I’m shaking things up a bit with a week’s worth of stream of consciousness blog entries. And I invite you to comment in your own stream of consciousness style. It’s slightly risky I suppose, since it’s always nicer to present ourselves edited, packaged and photoshopped. But in the spirit of the acting workshop I just taught, where I invited the participants to be vulnerable, I present my somewhat dark un-edited mind:
Screw you, humanity sitting beside me, around me. Everyone peacefully, peace-ably drinking their espresso beverages. All of us so privileged. Who has the right to speak. Cautious optimism, you say? Pierre Trudeau denied entry? You don’t say? The delete button isn’t even an option. We go forward, forward, forward motion. She spills water all over the floor and walks away. Her blood water. What’s blood water? What isn’t blood water? Last night watching The Reader, imagining the horror of the camps. Horror is not an adequate word. Well, what word can we use? Don’t say anything. Just drink your espresso, please. Eat your muffin. Fill your belly. Stuff it full, so your head feels cloudy and you can’t think, contemplate, imagine even. Does a stuffed belly stifle imagination? Blah, blah, blah. No thinking. No judging. No turning back. Just forward, forward motion. Baby, my baby. My conflicted soul. Me or my baby. Both of us?
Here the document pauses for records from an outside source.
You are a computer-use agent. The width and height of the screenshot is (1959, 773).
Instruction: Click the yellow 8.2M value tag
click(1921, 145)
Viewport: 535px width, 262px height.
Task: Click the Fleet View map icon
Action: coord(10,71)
Not possible. It’s one or the other. You are nothing. Shhhhhh, devil in my pants. Devil in my shirt. Devil behind me. Devil in front of me. God before me is better. The Irish proverb. My grandfather telling me to come sit beside him on the couch. But I feel impatient. Someone else is to my right. So fragile. So wounded. I present you a gift of thirty dollars. Oh, la, la, la, la. What does impervious mean, by the way? I don’t know. I don’t know. I don’t know. What do you know? And then what do you do? ‘Cause it doesn’t matter what you feel, it matters what you do.








One Comment
This is some hard reading Bec – I feel impatient too.